It’s worth it, of course, but every now and then an iPhone shot comes along that puts us in our seats and we start to wonder: Isn’t there a better way?

Photo Courtesy: Light (http://light.co/)

A Silicon Valley start-up called Light almost certainly had the same thought. Its L16 camera shares its form with a smartphone, and shares a processor, too. Everything else onboard supports a clever arrangement of 16 separate cameras, spread across the business end of the L16. Up to 10 of the cameras will fire at a time, and a presumably complicated algorithm will assemble the resulting data into a 52-megapixel monster.

It’s a very clever system. Five familiar-looking fixed 35mm lenses stare out from the camera front, while an additional five 70mm lenses and another six 150mm lenses hide behind periscope-like mirrors, thinning out the camera considerably. A touch screen, some computer magic and you have a camera that can be focused after the moment the photo is taken, and a system that handles low light with aplomb. Both are big wins over your iPhone, but taken together the L16 debuts a suite of technologies that might well savage the traditional single-lens, single-sensor camera.
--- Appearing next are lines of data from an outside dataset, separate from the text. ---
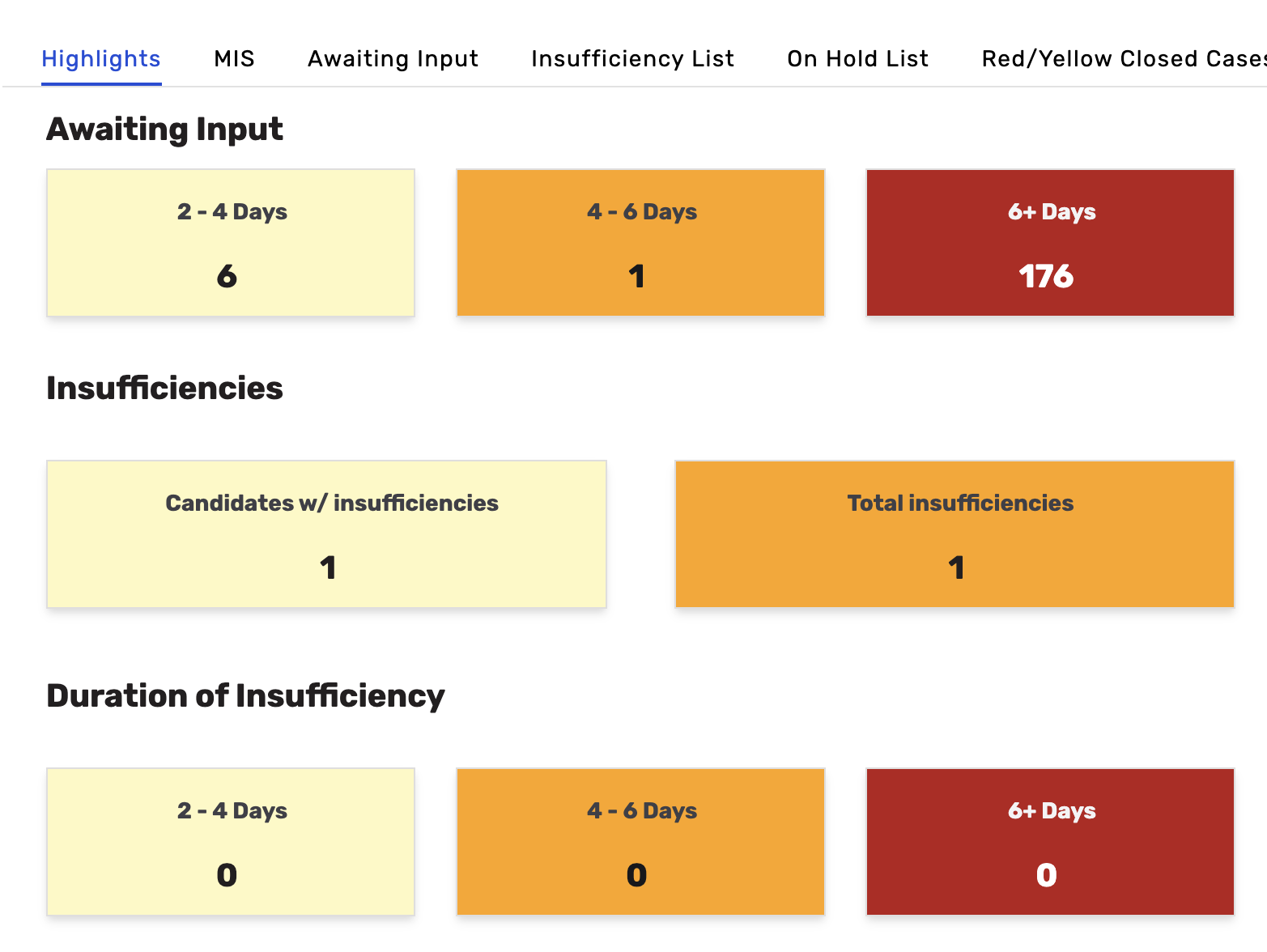Select the red Awaiting Input 6+ Days card
This screenshot has width=1267, height=952.
[1050, 242]
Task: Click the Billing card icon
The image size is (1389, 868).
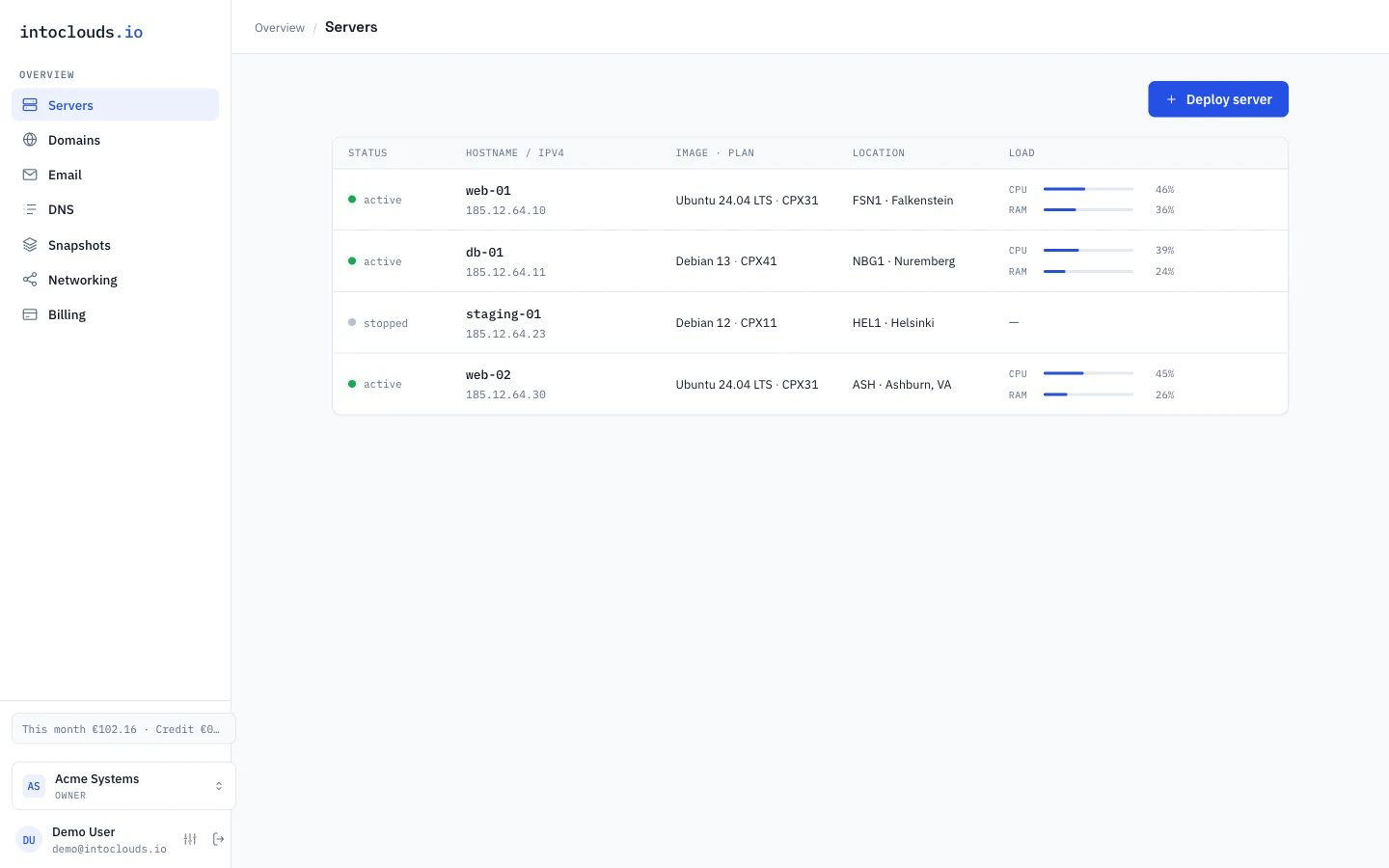Action: coord(30,314)
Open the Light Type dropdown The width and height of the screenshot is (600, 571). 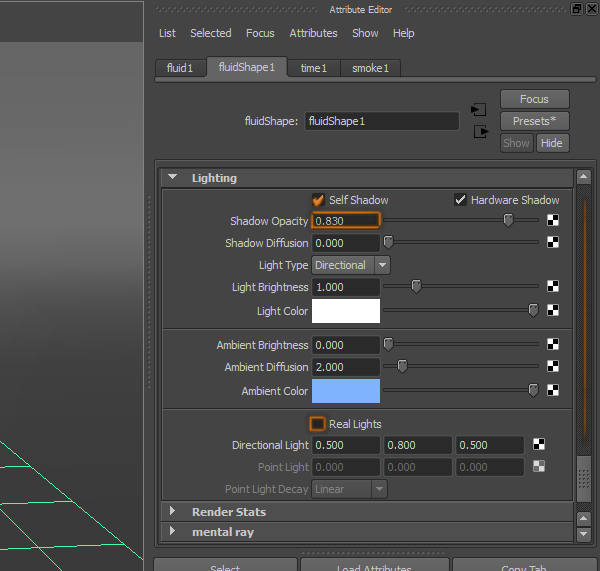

And it’s about time. Lots of casual photographers could benefit from the longer lenses and higher resolutions of the L16, but travel and automotive photographers need those longer lenses. For perspective, for safety, for whatever. Sure, covering the front of your camera with more cameras might just up your odds of snapping images of the bottom of your thumb. And sure, you’ll freak some people out when you point the spider-eyed L16 their way for the first time. But cars don't care what the camera looks like, and neither do I.